Written problem. Reproduce the listing below line for line, without changing a single character.

--- Start Raw records ---

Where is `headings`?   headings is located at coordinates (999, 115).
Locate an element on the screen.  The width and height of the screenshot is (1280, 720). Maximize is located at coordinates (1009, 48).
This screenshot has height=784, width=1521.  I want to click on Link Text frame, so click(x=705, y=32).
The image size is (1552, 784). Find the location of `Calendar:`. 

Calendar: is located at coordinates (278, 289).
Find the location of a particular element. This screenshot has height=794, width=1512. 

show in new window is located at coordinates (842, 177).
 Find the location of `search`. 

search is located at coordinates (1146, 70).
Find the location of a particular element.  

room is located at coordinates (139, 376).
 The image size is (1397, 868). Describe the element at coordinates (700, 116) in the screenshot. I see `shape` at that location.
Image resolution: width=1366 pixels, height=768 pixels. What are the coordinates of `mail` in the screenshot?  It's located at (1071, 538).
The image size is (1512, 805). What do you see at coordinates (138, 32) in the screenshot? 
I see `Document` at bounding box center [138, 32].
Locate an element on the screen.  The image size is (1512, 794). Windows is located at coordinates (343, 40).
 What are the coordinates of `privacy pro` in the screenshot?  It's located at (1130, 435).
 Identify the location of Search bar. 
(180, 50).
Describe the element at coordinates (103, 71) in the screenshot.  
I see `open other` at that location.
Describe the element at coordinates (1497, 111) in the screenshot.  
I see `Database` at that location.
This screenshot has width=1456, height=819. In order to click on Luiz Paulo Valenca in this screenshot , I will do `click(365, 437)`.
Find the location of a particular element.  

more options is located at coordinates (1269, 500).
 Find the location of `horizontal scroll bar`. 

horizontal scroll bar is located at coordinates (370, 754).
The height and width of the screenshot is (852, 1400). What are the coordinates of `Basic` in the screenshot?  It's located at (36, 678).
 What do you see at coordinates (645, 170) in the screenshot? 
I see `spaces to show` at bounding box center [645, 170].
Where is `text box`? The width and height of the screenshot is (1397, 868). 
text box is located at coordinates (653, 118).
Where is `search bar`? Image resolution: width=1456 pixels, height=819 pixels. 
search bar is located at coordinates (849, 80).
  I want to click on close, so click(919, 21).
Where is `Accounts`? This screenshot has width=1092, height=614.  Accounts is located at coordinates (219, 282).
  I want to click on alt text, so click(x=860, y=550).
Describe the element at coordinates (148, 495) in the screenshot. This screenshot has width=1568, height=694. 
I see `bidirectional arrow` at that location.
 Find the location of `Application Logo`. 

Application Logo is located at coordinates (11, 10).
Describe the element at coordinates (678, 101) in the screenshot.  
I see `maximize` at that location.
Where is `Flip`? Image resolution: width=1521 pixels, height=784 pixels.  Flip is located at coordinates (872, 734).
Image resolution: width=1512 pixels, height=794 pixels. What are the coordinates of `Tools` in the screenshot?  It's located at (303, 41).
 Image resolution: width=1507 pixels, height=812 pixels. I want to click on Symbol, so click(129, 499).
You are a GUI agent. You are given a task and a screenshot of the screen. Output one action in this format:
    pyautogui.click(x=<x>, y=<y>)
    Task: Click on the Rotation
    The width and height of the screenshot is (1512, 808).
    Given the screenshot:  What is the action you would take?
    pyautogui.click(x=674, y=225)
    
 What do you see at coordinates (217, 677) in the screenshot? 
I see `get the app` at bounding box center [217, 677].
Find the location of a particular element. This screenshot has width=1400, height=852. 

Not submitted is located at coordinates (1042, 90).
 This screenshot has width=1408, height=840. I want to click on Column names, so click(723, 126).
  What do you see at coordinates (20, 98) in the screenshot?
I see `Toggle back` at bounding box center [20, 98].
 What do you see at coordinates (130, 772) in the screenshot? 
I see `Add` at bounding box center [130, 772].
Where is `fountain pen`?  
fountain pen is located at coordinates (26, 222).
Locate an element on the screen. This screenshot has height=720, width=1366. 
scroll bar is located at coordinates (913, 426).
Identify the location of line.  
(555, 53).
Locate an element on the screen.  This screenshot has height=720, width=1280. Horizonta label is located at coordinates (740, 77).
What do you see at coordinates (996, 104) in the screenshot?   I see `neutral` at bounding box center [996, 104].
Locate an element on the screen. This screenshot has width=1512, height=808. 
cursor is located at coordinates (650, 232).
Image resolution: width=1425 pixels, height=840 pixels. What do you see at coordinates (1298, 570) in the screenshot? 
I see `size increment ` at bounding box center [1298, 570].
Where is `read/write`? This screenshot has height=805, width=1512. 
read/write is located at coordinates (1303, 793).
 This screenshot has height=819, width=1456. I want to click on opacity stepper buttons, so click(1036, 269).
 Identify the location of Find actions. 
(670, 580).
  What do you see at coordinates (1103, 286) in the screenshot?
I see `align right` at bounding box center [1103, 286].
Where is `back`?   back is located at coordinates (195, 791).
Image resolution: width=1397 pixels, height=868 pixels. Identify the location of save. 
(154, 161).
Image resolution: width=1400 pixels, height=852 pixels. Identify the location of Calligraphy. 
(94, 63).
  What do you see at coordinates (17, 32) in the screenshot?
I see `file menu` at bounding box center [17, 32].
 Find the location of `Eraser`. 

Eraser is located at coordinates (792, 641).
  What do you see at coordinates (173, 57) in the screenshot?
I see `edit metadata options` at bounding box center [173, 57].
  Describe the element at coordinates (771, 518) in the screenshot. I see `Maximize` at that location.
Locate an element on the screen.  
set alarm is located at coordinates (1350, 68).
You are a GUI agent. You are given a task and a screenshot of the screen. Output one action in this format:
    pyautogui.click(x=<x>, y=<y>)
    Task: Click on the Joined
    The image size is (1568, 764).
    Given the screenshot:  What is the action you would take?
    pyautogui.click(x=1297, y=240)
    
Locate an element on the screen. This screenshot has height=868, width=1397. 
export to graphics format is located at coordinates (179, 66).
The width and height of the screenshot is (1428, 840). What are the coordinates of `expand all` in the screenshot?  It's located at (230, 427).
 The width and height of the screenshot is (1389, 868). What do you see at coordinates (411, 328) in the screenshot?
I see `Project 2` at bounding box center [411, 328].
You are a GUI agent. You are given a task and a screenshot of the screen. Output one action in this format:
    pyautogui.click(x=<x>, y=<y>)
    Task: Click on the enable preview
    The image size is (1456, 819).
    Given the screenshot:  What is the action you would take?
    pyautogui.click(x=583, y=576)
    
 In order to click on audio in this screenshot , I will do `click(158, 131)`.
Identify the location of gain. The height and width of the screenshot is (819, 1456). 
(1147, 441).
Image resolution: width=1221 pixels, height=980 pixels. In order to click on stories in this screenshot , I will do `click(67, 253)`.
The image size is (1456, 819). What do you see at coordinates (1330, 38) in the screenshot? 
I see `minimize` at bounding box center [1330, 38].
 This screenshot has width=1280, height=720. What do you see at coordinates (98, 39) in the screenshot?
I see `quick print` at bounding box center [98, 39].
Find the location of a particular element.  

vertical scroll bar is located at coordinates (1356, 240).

--- End Raw records ---

Finished task.
Where is `headings`?   headings is located at coordinates (999, 115).
Locate an element on the screen.  The width and height of the screenshot is (1280, 720). Maximize is located at coordinates (1009, 48).
This screenshot has height=784, width=1521.  I want to click on Link Text frame, so click(x=705, y=32).
The image size is (1552, 784). Find the location of `Calendar:`. 

Calendar: is located at coordinates (278, 289).
Find the location of a particular element. This screenshot has height=794, width=1512. 

show in new window is located at coordinates (842, 177).
 Find the location of `search`. 

search is located at coordinates (1146, 70).
Find the location of a particular element.  

room is located at coordinates (139, 376).
 The image size is (1397, 868). Describe the element at coordinates (700, 116) in the screenshot. I see `shape` at that location.
Image resolution: width=1366 pixels, height=768 pixels. What are the coordinates of `mail` in the screenshot?  It's located at (1071, 538).
The image size is (1512, 805). What do you see at coordinates (138, 32) in the screenshot? 
I see `Document` at bounding box center [138, 32].
Locate an element on the screen.  The image size is (1512, 794). Windows is located at coordinates (343, 40).
 What are the coordinates of `privacy pro` in the screenshot?  It's located at (1130, 435).
 Identify the location of Search bar. 
(180, 50).
Describe the element at coordinates (103, 71) in the screenshot.  
I see `open other` at that location.
Describe the element at coordinates (1497, 111) in the screenshot.  
I see `Database` at that location.
This screenshot has width=1456, height=819. In order to click on Luiz Paulo Valenca in this screenshot , I will do `click(365, 437)`.
Find the location of a particular element.  

more options is located at coordinates (1269, 500).
 Find the location of `horizontal scroll bar`. 

horizontal scroll bar is located at coordinates (370, 754).
The height and width of the screenshot is (852, 1400). What are the coordinates of `Basic` in the screenshot?  It's located at (36, 678).
 What do you see at coordinates (645, 170) in the screenshot? 
I see `spaces to show` at bounding box center [645, 170].
Where is `text box`? The width and height of the screenshot is (1397, 868). 
text box is located at coordinates (653, 118).
Where is `search bar`? Image resolution: width=1456 pixels, height=819 pixels. 
search bar is located at coordinates (849, 80).
  I want to click on close, so click(919, 21).
Where is `Accounts`? This screenshot has width=1092, height=614.  Accounts is located at coordinates (219, 282).
  I want to click on alt text, so click(x=860, y=550).
Describe the element at coordinates (148, 495) in the screenshot. This screenshot has width=1568, height=694. 
I see `bidirectional arrow` at that location.
 Find the location of `Application Logo`. 

Application Logo is located at coordinates (11, 10).
Describe the element at coordinates (678, 101) in the screenshot.  
I see `maximize` at that location.
Where is `Flip`? Image resolution: width=1521 pixels, height=784 pixels.  Flip is located at coordinates (872, 734).
Image resolution: width=1512 pixels, height=794 pixels. What are the coordinates of `Tools` in the screenshot?  It's located at (303, 41).
 Image resolution: width=1507 pixels, height=812 pixels. I want to click on Symbol, so click(129, 499).
You are a GUI agent. You are given a task and a screenshot of the screen. Output one action in this format:
    pyautogui.click(x=<x>, y=<y>)
    Task: Click on the Rotation
    The width and height of the screenshot is (1512, 808).
    Given the screenshot:  What is the action you would take?
    pyautogui.click(x=674, y=225)
    
 What do you see at coordinates (217, 677) in the screenshot? 
I see `get the app` at bounding box center [217, 677].
Find the location of a particular element. This screenshot has width=1400, height=852. 

Not submitted is located at coordinates (1042, 90).
 This screenshot has width=1408, height=840. I want to click on Column names, so click(723, 126).
  What do you see at coordinates (20, 98) in the screenshot?
I see `Toggle back` at bounding box center [20, 98].
 What do you see at coordinates (130, 772) in the screenshot? 
I see `Add` at bounding box center [130, 772].
Where is `fountain pen`?  
fountain pen is located at coordinates (26, 222).
Locate an element on the screen. This screenshot has height=720, width=1366. 
scroll bar is located at coordinates (913, 426).
Identify the location of line.  
(555, 53).
Locate an element on the screen.  This screenshot has height=720, width=1280. Horizonta label is located at coordinates (740, 77).
What do you see at coordinates (996, 104) in the screenshot?   I see `neutral` at bounding box center [996, 104].
Locate an element on the screen. This screenshot has width=1512, height=808. 
cursor is located at coordinates (650, 232).
Image resolution: width=1425 pixels, height=840 pixels. What do you see at coordinates (1298, 570) in the screenshot? 
I see `size increment ` at bounding box center [1298, 570].
Where is `read/write`? This screenshot has height=805, width=1512. 
read/write is located at coordinates (1303, 793).
 This screenshot has height=819, width=1456. I want to click on opacity stepper buttons, so click(1036, 269).
 Identify the location of Find actions. 
(670, 580).
  What do you see at coordinates (1103, 286) in the screenshot?
I see `align right` at bounding box center [1103, 286].
Where is `back`?   back is located at coordinates (195, 791).
Image resolution: width=1397 pixels, height=868 pixels. Identify the location of save. 
(154, 161).
Image resolution: width=1400 pixels, height=852 pixels. Identify the location of Calligraphy. 
(94, 63).
  What do you see at coordinates (17, 32) in the screenshot?
I see `file menu` at bounding box center [17, 32].
 Find the location of `Eraser`. 

Eraser is located at coordinates (792, 641).
  What do you see at coordinates (173, 57) in the screenshot?
I see `edit metadata options` at bounding box center [173, 57].
  Describe the element at coordinates (771, 518) in the screenshot. I see `Maximize` at that location.
Locate an element on the screen.  
set alarm is located at coordinates (1350, 68).
You are a GUI agent. You are given a task and a screenshot of the screen. Output one action in this format:
    pyautogui.click(x=<x>, y=<y>)
    Task: Click on the Joined
    The image size is (1568, 764).
    Given the screenshot:  What is the action you would take?
    pyautogui.click(x=1297, y=240)
    
Locate an element on the screen. This screenshot has height=868, width=1397. 
export to graphics format is located at coordinates (179, 66).
The width and height of the screenshot is (1428, 840). What are the coordinates of `expand all` in the screenshot?  It's located at (230, 427).
 The width and height of the screenshot is (1389, 868). What do you see at coordinates (411, 328) in the screenshot?
I see `Project 2` at bounding box center [411, 328].
You are a GUI agent. You are given a task and a screenshot of the screen. Output one action in this format:
    pyautogui.click(x=<x>, y=<y>)
    Task: Click on the enable preview
    The image size is (1456, 819).
    Given the screenshot:  What is the action you would take?
    pyautogui.click(x=583, y=576)
    
 In order to click on audio in this screenshot , I will do `click(158, 131)`.
Identify the location of gain. The height and width of the screenshot is (819, 1456). 
(1147, 441).
Image resolution: width=1221 pixels, height=980 pixels. In order to click on stories in this screenshot , I will do `click(67, 253)`.
The image size is (1456, 819). What do you see at coordinates (1330, 38) in the screenshot? 
I see `minimize` at bounding box center [1330, 38].
 This screenshot has width=1280, height=720. What do you see at coordinates (98, 39) in the screenshot?
I see `quick print` at bounding box center [98, 39].
Find the location of a particular element.  

vertical scroll bar is located at coordinates (1356, 240).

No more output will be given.